• _Given data_

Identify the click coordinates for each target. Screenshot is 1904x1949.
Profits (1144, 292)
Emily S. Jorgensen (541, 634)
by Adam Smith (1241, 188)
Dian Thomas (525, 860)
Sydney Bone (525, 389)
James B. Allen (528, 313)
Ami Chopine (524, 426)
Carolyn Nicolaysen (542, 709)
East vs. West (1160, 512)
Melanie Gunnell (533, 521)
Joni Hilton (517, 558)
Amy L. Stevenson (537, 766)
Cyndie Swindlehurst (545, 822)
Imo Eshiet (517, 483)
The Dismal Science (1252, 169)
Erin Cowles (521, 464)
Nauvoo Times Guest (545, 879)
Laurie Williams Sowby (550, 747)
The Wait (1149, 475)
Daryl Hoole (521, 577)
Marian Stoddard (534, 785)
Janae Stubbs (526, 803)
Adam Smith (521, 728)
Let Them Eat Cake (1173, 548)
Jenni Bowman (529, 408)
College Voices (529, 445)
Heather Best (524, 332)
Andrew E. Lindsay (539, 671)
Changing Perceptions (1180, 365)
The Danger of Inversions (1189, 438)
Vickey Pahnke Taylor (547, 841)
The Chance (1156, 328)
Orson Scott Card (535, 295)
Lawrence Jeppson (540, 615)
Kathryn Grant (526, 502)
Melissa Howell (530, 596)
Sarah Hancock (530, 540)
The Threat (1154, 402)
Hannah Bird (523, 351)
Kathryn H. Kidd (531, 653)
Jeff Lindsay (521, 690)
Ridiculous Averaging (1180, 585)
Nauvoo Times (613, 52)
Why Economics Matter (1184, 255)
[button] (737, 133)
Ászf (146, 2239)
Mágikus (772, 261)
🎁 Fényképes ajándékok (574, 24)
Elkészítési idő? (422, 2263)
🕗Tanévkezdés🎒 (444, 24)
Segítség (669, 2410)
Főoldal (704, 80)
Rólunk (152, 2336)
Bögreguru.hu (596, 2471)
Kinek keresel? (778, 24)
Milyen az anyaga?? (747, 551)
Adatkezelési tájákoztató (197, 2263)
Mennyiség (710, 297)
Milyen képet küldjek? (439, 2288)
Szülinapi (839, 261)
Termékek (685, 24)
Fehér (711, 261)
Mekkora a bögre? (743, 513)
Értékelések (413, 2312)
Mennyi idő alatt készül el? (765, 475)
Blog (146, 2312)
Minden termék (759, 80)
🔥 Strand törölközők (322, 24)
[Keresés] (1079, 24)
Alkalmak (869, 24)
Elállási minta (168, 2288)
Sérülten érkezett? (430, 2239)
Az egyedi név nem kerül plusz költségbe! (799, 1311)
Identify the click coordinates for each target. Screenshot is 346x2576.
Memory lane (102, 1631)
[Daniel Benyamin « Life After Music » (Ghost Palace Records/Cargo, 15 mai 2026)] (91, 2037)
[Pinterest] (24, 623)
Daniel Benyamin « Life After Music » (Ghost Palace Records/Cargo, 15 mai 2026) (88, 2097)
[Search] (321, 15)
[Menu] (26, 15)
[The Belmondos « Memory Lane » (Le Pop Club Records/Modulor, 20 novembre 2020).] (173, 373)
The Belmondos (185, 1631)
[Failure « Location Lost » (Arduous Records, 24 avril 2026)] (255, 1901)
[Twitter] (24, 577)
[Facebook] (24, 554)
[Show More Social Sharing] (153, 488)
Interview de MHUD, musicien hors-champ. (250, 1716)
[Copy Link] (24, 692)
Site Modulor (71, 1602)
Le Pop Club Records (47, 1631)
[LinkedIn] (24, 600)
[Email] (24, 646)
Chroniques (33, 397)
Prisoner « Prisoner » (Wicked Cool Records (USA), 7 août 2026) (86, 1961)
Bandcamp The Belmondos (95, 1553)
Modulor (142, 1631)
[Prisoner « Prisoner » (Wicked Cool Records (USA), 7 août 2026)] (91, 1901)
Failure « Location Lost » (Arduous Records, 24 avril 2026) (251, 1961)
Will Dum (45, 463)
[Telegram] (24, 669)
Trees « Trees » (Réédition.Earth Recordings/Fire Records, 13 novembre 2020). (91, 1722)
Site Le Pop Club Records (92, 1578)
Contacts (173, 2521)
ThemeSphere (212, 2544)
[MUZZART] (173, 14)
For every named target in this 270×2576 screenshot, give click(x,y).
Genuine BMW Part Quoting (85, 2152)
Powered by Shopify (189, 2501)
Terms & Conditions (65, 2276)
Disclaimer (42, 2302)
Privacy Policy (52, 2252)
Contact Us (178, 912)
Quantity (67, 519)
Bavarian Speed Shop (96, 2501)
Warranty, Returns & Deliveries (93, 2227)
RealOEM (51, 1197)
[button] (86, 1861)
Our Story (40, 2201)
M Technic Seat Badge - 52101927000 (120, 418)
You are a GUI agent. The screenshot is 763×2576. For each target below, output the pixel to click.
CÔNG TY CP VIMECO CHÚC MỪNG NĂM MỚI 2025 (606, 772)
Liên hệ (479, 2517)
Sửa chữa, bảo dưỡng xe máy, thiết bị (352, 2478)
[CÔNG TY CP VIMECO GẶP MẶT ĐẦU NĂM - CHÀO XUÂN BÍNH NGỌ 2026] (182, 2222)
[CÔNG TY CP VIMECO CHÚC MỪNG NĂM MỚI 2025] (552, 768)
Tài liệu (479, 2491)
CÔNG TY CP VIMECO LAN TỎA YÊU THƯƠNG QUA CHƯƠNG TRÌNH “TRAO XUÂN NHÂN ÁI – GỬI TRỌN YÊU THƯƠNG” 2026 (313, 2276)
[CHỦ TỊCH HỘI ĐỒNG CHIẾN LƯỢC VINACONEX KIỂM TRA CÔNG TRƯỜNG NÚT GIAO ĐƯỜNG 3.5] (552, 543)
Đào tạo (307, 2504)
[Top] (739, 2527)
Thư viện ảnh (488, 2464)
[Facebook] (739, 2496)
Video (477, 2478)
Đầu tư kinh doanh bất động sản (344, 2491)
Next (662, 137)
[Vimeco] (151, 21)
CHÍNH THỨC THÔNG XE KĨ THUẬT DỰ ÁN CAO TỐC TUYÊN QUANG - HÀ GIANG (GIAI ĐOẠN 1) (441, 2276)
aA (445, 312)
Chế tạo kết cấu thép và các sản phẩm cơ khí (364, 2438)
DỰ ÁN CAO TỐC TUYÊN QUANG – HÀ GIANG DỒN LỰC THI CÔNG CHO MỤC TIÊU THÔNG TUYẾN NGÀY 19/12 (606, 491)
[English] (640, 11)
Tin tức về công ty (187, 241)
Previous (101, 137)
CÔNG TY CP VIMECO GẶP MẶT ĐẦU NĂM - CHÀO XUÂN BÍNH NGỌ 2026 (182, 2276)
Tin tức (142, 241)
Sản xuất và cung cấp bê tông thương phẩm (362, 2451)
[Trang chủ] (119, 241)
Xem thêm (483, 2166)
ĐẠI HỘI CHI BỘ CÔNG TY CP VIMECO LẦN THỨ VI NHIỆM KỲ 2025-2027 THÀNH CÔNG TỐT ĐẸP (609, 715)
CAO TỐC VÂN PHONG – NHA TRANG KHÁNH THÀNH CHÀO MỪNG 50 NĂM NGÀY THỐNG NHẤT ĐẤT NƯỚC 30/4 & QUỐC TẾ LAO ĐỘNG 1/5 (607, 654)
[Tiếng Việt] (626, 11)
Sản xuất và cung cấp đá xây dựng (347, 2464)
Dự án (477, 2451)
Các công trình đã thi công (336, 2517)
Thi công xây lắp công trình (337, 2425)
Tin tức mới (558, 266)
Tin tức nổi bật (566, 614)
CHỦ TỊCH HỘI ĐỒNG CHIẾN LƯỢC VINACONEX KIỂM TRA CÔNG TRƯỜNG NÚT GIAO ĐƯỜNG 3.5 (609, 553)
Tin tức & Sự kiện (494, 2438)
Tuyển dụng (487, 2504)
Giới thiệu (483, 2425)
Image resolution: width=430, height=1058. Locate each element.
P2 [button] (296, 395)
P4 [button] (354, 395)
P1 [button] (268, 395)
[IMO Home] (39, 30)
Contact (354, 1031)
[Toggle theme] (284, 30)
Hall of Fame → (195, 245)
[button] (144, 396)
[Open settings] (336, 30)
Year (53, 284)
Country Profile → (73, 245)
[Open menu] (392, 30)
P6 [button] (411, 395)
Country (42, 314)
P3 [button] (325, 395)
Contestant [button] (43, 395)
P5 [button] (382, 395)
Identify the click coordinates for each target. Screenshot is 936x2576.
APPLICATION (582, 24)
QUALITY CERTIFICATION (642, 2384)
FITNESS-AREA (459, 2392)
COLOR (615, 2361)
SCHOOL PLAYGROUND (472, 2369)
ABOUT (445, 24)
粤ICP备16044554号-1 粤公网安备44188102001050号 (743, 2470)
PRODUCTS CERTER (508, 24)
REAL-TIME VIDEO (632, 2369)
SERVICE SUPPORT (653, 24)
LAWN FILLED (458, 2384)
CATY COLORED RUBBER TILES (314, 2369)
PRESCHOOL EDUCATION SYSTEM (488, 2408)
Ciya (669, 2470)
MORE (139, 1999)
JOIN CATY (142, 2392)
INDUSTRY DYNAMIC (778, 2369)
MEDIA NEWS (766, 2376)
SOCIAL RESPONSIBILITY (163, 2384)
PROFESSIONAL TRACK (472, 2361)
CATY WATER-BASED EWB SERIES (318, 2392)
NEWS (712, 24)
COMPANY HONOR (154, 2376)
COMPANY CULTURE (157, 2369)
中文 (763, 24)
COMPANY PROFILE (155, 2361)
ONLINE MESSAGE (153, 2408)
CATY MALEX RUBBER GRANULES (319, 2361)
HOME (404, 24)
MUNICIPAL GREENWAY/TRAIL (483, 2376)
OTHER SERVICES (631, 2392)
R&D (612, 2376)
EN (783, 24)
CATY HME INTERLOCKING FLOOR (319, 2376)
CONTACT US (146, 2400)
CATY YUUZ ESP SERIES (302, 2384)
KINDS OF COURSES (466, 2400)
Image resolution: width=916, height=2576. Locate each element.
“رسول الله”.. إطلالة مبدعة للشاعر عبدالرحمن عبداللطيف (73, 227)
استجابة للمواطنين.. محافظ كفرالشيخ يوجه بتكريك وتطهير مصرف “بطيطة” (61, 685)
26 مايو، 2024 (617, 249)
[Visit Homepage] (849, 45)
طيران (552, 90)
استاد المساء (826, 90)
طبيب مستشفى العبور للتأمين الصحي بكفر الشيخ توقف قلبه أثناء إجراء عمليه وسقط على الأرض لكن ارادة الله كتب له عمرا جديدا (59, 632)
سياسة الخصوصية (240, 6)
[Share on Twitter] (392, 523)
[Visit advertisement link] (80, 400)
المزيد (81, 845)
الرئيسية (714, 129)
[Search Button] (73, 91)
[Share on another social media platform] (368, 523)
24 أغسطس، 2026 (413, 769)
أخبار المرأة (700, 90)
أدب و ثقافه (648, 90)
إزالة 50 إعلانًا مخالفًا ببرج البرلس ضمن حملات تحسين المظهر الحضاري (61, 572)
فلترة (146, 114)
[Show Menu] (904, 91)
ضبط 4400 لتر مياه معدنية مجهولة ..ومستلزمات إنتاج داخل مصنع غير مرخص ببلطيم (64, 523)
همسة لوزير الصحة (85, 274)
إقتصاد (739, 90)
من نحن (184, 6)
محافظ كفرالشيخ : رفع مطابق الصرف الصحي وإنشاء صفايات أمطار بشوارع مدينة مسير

• _Work instructions_
Lines wanted from the listing above: the line with "Tài liệu (479, 2491)" up to and including the line with "Tin tức (142, 241)". Please write them out exactly, adding nothing else.

• _Solution for this problem_
Tài liệu (479, 2491)
CÔNG TY CP VIMECO LAN TỎA YÊU THƯƠNG QUA CHƯƠNG TRÌNH “TRAO XUÂN NHÂN ÁI – GỬI TRỌN YÊU THƯƠNG” 2026 (313, 2276)
[CHỦ TỊCH HỘI ĐỒNG CHIẾN LƯỢC VINACONEX KIỂM TRA CÔNG TRƯỜNG NÚT GIAO ĐƯỜNG 3.5] (552, 543)
Đào tạo (307, 2504)
[Top] (739, 2527)
Thư viện ảnh (488, 2464)
[Facebook] (739, 2496)
Video (477, 2478)
Đầu tư kinh doanh bất động sản (344, 2491)
Next (662, 137)
[Vimeco] (151, 21)
CHÍNH THỨC THÔNG XE KĨ THUẬT DỰ ÁN CAO TỐC TUYÊN QUANG - HÀ GIANG (GIAI ĐOẠN 1) (441, 2276)
aA (445, 312)
Chế tạo kết cấu thép và các sản phẩm cơ khí (364, 2438)
DỰ ÁN CAO TỐC TUYÊN QUANG – HÀ GIANG DỒN LỰC THI CÔNG CHO MỤC TIÊU THÔNG TUYẾN NGÀY 19/12 (606, 491)
[English] (640, 11)
Tin tức về công ty (187, 241)
Previous (101, 137)
CÔNG TY CP VIMECO GẶP MẶT ĐẦU NĂM - CHÀO XUÂN BÍNH NGỌ 2026 (182, 2276)
Tin tức (142, 241)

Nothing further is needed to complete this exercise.